会報「SOPHIA」 平成17年12月号より

刑事弁護人日記(27)事実の先にあるもの

会 員 高 橋 恭 司
 

  1. 事案
  2.  マンションの駐車場における業務上過失致死事件。被害者は当時小学校1年生の女児。被害者が、加害車両の左後輪付近でしゃがんでいたため、運転手から死角になり、車両発車時に轢かれたという事案です。なお、被告人と被害者は同じマンションの住人です。

  3. 見過ごすか、徹底究明か?
  4.  私は、事故翌日に弁護人に選任されました。被告人には前科・前歴が全く無かったので、執行猶予判決を得る可能性もあると考えていました。  事故後1ヶ月ほどして、被告人の近所の人が「事故当日の昼頃、被害者を見舞いに病院に行ったら、被害者は一般病棟におり、特に手術等の治療を受けた様子ではなかったのに、その日のうちに急に死亡した。
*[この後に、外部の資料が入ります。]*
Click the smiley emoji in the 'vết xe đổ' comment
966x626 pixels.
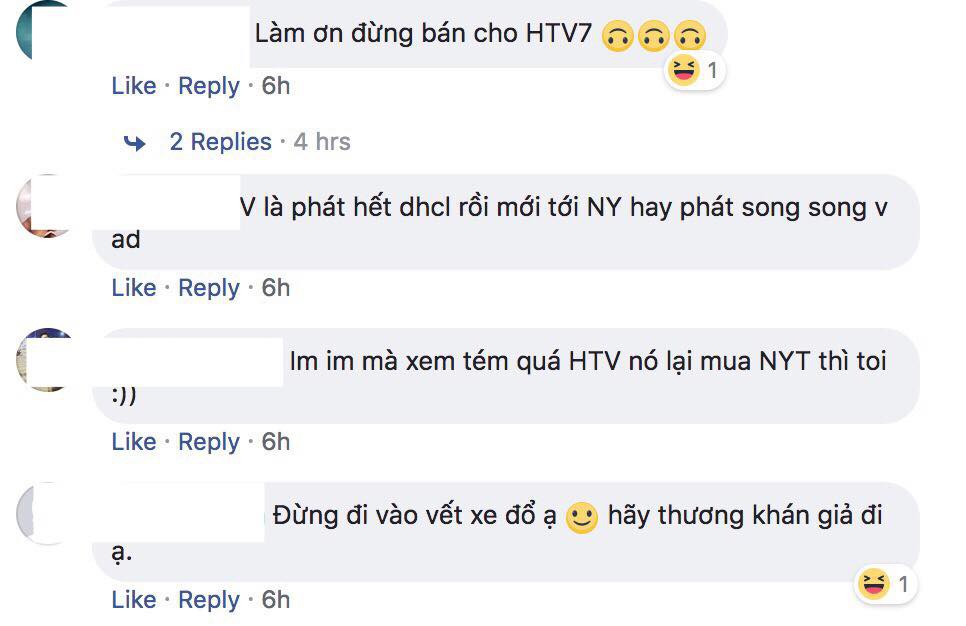click(x=582, y=518)
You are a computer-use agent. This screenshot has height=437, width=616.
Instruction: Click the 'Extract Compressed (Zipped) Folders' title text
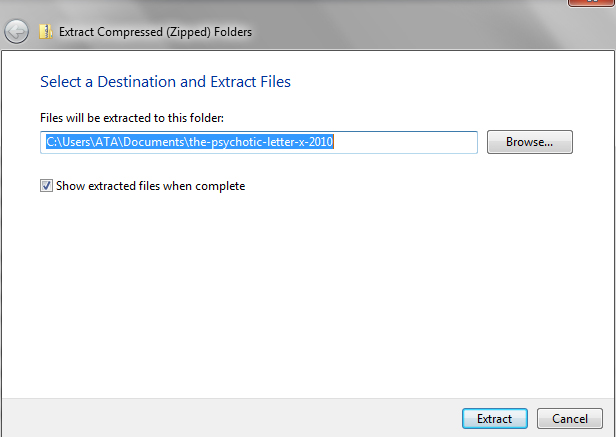[155, 32]
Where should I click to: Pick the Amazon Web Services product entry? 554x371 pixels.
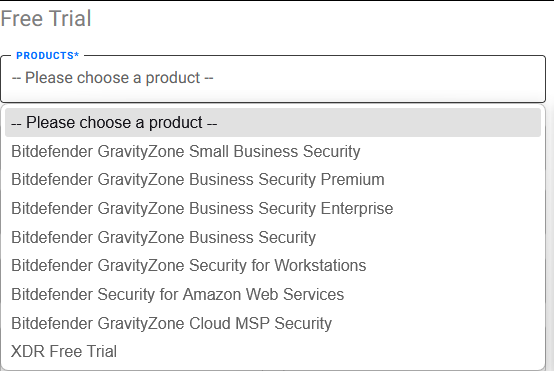coord(273,294)
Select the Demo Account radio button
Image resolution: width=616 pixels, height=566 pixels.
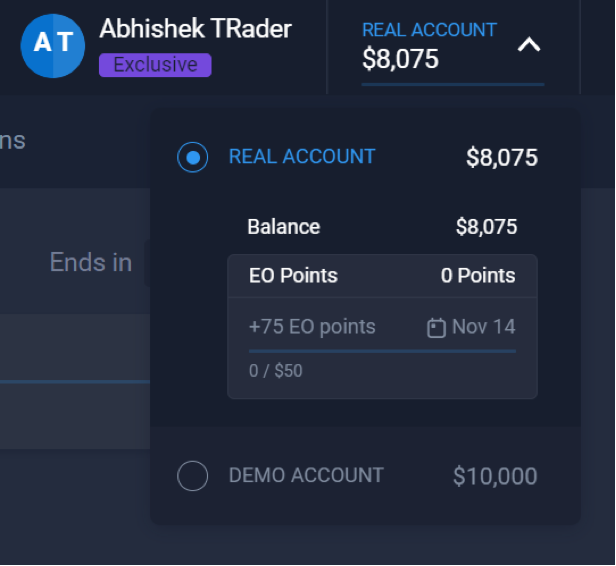(192, 476)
」と噂をしているとの情報を得ました。  それを聞き、自分の中に、「もしかして医療過誤だろうか?」との思いと「医療過誤の認定がなくとも執行猶予を得る可能がある事案だから、早く終結したほうが被告人のためでは」という考えが交錯しました。また、「客観的な 裏づけが何もなく、単に近所の人の噂話があるだけで弁護方針を変えるべきなのか?」とも考え、一時はこの噂話を無視しようとも思いましたが、「万一医療過誤があったとしたら、自分がここで見過ごすと、永久に真実が表に出ないかもしれない。」と思い直し、医療過誤の可能性を調べることにしました。  被告人には、「医療過誤を争うと、遺族の被害感情が悪化する可能性が高く、裁判も長引く。医療過誤が認められてもあなた(被告人)の責任がなくなるものではないし、遺族の被害感情も緩和しないかもしれない。もちろん、医療過誤の追及自体が空振りに終わる可能性も十分ある。」と説明し、被告人の了解を得た上で、弁護方針を変更しました。

  5. 証拠保全・鑑定請求
  6.  起訴前(事故から起訴まで1年かかりました)に、担当医師に死因の説明を求めたのですが、守秘義務により空振りに終わりました。そこで、起訴前の証拠保全申し立てをすると、検察庁が証拠保全申立直後に病院に行って関係書類のコピーをとったとの理由により、保全の必要性がないと却下されました。  もっとも、公判では、検察官は手持ちのカルテ等を証拠調べ請求せず、証拠開示請求を経てようやく資料を入手しました。  死因は肝臓損傷による失血死でした。資料入手後数人の医師に意見書の作成を頼みましたが断わられ、正月に岡山まで医師を訪ねて意見書をいただき、鑑定採用に至りました。  鑑定の結果は、「適切な治療を行えば救命の可能性は少なくなかった」とのものでした。

  7. 判決その他
  8.  判決は、執行猶予付の禁錮刑でした。  もっとも、量刑理由では「救命可能性を過大に評価できない」と判示され、医療過誤が量刑に反映されたか否かは不明です。また、起訴から判決まで1年半の歳月がかかりました。さらに、予想通り、遺族には「責任転嫁だ」と非難され、公判後裁判所内で「人殺し」と追いかけられたこともありました。  もちろん、すべて承知の上で弁護しましたし、被害者の無念(記録上、入院から死亡時まで、被害者が体調の異変を訴えるも、肝臓損傷に対する特段の治療は無かった)を晴らしたとの思いもあるのですが、あれでよかったのだろうかと、後味の悪さも残った事件でした。